The 2 Big Winners as Enterprise Technology Sees Massive Shift

We have written often on the titanic change in enterprise technology, especially the huge migration to the cloud for computing, storage and enterprise functions, so a part of overall technology needs in this fast changing world. It’s also becoming very obvious that former infrastructure information technology incumbents are losing their previous market share within their specific sector niche.

A new report from Deutsche Bank’s highly respected analyst Karl Keirstead notes the huge change in tone at this year’s Amazon Web Service (AWS) summit, where the company met with three AWS premier consulting services partners. The bottom line is large enterprise is migrating to the cloud, and two companies appear to be dominating the activity. Both are rated Buy at Deutsche Bank.

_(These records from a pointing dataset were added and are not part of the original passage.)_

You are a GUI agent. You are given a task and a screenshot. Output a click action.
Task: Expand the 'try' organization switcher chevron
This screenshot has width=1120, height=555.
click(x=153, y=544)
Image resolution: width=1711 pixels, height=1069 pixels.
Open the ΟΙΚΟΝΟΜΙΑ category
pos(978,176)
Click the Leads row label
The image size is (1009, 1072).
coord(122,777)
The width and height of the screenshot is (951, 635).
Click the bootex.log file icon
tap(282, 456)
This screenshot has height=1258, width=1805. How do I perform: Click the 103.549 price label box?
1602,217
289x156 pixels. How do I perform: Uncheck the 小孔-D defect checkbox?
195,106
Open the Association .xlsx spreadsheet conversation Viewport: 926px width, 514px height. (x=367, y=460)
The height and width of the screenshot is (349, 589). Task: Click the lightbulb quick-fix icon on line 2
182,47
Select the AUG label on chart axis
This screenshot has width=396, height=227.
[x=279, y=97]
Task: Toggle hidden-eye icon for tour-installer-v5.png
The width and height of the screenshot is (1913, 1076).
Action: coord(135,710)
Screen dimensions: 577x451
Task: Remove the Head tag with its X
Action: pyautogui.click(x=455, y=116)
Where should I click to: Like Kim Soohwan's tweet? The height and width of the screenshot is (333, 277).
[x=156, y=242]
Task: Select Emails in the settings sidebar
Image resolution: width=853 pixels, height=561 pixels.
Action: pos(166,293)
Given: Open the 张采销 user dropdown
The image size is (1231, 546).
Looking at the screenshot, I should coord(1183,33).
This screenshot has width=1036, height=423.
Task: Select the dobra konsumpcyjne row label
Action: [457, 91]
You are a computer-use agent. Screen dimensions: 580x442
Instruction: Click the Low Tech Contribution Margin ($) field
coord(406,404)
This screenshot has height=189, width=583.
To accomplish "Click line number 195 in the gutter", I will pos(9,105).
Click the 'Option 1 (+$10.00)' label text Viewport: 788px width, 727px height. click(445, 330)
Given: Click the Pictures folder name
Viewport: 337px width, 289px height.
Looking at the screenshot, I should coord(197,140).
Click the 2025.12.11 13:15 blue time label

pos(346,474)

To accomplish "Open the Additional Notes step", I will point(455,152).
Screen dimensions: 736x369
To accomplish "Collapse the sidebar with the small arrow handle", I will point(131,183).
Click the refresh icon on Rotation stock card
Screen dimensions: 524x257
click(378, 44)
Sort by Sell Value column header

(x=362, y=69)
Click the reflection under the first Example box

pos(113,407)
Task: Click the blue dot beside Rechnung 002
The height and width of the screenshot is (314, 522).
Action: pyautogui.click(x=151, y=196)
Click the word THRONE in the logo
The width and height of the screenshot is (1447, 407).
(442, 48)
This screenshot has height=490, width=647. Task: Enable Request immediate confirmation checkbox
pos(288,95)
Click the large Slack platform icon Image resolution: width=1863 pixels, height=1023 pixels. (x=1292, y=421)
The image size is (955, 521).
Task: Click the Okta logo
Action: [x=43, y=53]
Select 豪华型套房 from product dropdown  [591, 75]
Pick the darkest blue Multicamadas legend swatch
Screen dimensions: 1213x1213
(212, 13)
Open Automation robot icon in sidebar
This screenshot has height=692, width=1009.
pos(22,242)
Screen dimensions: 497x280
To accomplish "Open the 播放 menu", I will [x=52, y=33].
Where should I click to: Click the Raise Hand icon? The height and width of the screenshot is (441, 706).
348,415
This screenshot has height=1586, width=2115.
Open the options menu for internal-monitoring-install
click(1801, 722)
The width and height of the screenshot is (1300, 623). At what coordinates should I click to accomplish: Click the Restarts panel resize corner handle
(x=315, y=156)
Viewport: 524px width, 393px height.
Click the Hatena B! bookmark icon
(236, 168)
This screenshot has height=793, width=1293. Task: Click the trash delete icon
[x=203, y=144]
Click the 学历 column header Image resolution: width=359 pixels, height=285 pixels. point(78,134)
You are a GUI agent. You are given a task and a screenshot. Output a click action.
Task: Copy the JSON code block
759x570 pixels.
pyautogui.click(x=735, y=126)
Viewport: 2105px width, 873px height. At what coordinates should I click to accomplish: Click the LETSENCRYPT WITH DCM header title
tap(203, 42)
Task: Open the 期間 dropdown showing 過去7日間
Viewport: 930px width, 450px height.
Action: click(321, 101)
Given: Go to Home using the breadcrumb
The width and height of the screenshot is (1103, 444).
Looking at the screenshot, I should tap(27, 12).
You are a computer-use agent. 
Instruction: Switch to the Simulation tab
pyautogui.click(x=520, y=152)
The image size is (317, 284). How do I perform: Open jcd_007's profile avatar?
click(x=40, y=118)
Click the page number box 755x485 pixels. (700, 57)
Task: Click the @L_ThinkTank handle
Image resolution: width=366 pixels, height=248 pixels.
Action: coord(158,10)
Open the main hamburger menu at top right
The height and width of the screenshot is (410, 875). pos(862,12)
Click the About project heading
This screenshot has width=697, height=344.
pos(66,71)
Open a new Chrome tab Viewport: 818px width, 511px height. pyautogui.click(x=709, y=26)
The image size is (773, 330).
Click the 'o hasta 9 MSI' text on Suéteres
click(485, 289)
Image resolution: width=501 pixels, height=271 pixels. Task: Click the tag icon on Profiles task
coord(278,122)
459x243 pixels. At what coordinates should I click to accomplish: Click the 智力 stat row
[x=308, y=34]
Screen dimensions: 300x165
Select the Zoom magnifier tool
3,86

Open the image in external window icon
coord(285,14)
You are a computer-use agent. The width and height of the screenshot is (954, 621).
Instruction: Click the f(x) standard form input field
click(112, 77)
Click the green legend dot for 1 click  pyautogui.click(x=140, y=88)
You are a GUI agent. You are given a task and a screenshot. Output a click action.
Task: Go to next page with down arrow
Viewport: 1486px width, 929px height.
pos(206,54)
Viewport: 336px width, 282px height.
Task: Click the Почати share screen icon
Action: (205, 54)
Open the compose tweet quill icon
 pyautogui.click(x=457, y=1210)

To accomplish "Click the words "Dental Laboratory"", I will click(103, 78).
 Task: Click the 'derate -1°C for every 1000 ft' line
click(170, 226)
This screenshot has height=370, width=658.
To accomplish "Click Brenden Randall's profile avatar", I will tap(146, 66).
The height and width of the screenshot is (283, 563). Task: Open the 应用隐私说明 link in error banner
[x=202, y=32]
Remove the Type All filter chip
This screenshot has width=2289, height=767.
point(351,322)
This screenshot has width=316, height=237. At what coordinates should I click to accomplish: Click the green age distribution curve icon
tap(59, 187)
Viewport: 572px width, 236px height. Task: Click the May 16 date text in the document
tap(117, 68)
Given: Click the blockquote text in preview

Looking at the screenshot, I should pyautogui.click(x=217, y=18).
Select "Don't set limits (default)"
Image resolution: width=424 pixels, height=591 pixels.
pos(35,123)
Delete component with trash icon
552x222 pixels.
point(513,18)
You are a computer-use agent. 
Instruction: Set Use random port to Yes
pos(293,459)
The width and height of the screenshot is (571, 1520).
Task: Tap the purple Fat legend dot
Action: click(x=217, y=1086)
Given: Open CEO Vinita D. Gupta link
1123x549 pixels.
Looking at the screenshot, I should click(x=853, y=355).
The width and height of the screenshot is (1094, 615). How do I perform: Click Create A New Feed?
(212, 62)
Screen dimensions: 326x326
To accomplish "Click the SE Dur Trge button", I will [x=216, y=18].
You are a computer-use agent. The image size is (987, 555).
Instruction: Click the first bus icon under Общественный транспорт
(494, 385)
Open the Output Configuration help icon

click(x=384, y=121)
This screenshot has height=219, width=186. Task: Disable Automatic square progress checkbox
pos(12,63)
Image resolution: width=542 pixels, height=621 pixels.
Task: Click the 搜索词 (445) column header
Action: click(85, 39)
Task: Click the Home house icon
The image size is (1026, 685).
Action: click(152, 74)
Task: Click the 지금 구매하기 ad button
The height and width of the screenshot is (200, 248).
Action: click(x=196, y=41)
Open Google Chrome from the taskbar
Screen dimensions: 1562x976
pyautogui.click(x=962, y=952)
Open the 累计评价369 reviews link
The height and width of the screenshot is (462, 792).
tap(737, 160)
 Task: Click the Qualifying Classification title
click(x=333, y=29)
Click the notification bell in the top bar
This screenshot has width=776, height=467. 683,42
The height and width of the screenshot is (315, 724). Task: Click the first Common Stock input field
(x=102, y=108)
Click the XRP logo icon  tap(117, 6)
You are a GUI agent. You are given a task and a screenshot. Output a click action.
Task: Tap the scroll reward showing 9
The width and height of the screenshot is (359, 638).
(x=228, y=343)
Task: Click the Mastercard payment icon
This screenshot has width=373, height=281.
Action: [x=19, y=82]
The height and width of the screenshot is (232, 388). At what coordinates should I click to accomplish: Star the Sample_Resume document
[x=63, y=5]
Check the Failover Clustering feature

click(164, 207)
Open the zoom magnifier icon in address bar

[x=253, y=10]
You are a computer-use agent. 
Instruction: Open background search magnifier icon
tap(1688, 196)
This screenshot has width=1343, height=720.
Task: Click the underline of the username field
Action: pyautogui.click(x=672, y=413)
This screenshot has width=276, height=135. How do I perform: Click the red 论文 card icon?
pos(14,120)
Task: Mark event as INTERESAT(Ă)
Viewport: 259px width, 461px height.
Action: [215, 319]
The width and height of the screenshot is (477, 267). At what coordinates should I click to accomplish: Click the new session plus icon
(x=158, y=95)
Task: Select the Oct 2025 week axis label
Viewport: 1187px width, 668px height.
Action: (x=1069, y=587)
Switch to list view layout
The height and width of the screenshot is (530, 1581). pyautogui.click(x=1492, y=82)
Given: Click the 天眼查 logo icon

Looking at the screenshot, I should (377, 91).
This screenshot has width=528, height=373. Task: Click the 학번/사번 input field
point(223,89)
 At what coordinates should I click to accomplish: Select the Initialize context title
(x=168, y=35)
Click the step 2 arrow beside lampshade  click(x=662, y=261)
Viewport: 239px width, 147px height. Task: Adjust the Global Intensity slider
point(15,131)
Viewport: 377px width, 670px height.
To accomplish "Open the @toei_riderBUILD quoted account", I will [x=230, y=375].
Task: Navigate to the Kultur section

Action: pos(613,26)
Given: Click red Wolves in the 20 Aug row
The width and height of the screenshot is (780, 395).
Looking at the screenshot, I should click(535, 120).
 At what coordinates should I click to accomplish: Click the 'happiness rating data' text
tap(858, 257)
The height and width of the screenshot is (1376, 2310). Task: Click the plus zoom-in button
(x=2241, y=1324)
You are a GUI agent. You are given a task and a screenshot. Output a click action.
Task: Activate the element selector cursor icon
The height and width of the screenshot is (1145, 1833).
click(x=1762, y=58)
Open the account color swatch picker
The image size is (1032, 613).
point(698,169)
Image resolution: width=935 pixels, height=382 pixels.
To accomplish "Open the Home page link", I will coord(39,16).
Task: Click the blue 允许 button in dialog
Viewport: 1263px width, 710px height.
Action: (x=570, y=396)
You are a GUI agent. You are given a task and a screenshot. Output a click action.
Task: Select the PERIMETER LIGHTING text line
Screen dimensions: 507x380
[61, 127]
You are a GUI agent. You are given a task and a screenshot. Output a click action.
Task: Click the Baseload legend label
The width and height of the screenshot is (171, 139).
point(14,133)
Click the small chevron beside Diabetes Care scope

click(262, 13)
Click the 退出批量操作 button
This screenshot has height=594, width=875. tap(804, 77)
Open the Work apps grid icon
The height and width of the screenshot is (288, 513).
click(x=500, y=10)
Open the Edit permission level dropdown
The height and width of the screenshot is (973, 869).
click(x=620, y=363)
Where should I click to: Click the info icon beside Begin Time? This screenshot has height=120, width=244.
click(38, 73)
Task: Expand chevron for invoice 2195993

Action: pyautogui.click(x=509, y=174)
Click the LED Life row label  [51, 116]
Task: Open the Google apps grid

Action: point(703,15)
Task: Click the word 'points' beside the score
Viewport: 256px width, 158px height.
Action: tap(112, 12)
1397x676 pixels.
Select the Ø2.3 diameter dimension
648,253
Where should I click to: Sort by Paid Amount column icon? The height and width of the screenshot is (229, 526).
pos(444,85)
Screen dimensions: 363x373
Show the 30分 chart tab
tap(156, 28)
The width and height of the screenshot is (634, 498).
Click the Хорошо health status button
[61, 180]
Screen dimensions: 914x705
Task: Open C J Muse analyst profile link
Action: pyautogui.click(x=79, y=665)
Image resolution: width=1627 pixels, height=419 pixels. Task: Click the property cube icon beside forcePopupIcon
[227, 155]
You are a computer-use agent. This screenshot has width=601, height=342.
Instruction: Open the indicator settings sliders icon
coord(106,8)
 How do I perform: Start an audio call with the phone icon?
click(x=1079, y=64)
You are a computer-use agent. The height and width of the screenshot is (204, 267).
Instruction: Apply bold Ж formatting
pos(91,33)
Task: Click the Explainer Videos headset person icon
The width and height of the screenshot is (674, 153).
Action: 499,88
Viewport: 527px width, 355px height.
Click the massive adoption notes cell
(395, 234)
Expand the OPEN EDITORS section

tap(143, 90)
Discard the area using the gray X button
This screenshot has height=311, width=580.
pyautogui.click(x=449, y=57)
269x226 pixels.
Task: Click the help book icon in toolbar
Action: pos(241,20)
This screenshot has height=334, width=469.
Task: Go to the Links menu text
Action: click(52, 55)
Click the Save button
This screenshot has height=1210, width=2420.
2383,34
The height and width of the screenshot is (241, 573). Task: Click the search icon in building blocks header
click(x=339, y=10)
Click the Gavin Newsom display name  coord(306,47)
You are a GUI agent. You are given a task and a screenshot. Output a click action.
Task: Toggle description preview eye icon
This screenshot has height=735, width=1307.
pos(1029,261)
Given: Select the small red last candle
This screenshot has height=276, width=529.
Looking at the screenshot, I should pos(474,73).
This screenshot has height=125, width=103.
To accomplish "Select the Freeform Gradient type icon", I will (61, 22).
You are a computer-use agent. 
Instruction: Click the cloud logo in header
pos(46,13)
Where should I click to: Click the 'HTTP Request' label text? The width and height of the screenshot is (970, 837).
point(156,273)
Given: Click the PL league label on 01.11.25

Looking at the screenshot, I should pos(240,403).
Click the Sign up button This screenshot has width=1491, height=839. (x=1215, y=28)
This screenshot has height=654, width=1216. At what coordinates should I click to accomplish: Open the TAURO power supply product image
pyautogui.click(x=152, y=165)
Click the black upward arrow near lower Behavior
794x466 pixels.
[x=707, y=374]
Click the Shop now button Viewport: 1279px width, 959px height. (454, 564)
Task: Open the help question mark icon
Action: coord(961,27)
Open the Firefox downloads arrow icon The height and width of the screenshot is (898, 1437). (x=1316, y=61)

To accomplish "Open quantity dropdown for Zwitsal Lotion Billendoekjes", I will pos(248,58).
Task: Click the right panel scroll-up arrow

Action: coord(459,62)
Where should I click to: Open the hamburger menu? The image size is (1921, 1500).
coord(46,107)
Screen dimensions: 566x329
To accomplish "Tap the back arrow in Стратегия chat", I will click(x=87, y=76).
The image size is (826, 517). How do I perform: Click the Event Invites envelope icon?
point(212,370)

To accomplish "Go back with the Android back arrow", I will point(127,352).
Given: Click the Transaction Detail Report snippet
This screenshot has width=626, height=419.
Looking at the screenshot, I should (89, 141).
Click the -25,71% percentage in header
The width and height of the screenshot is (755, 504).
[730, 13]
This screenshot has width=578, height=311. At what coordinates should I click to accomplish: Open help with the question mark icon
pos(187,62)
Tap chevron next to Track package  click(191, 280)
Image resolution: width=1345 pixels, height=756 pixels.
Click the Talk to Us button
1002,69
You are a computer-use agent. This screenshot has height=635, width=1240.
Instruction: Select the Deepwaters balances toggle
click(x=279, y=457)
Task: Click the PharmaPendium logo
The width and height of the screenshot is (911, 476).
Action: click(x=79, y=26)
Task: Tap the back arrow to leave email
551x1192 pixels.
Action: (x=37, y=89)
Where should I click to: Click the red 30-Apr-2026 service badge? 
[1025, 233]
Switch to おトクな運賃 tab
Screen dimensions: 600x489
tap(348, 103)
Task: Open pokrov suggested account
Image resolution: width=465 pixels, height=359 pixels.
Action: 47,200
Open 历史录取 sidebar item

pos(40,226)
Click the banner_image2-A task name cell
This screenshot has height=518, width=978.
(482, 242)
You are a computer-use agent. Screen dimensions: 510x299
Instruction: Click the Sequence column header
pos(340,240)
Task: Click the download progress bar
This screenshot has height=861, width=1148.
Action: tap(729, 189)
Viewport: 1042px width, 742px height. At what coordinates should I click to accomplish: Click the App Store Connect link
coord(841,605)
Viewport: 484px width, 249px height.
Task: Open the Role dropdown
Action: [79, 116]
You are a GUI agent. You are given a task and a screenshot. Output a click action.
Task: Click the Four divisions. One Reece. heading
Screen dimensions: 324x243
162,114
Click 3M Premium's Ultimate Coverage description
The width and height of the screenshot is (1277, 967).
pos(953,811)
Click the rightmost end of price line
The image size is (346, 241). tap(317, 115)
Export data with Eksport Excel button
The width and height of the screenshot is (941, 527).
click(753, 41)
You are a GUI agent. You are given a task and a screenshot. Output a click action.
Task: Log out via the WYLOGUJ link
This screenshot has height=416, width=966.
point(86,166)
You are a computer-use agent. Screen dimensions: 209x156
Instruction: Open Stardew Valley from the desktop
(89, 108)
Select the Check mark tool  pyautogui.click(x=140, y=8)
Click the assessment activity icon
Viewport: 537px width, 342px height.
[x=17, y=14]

This company not only is the absolute leader in online retail, but it is also a dominant player in cloud storage business. Inc. (NASDAQ: AMZN) serves consumers through retail websites, which primarily include merchandise and content purchased for resale from vendors and those offered by third-party sellers. In addition, the company serves developers and enterprises through AWS, which provides compute, storage, database, analytics, applications and deployment services that enable virtually various businesses.

AWS is the undisputed leader in the cloud now, and Deutsche Bank sees the company expanding and moving up the enterprise information value chain and addressing a larger total addressable market. The company has had numerous recent product announcements, including Aurora for relational database engine, Quicksight for business intelligence and AWS Database Migration Support Service.

Many analysts also think that AWS will continue to be a huge driver of Amazon’s operating profit growth, growing an astonishing 55% year over year in 2016 to $12.2 billion. In the sum-of-the-parts analysis, AWS is a staggering $202 per share, almost a third of the current dollar amount.

The Deutsche Bank price target for the stock is $800, and the Thomson/First Call consensus price objective is $732.78. Shares closed on Wednesday at $632.99.


This is another top technology stock that gives investors a degree of mega-cap tech safety, and it has a massive $102 billion sitting on the balance sheet. Microsoft Inc. (NASDAQ: MSFT) continues to find an increasing amount of support from portfolio managers, who have been adding the software giant to their holdings at an increasingly faster pace all of this year.

Numerous Wall Street analysts feel that Microsoft has become a clear number two in the public or hyper-scale cloud infrastructure market with Azure, which is the company’s cloud computing platform offering. Some have flagged Azure as a solid rival to Amazon’s AWS service. Some analysts, Deutsche Bank included, maintain that Microsoft is discounting Azure for large enterprises, such that Azure may be cheaper than AWS for larger users. Keirstead believes that Amazon has zero interest in a race to the bottom with Azure in pricing.

Other top analysts believe the company continues to make steady progress with its cloud transition and expect Office 365 and Azure to be solid contributors to top and bottom line for the next several years. While unlikely to snag the top spot from Amazon, it could add huge incremental revenue for years to come.

Microsoft investors receive a 2.65% dividend, and the forward valuation remains compelling. Deutsche Bank has a $65 price target, and consensus target is $58.89. The stock closed Wednesday at $55.59.

These two leaders are hardly going to cede much ground to the competition, so pricing may be an issue going forward. That said, these companies should remain the clouds top purveyors for years to come.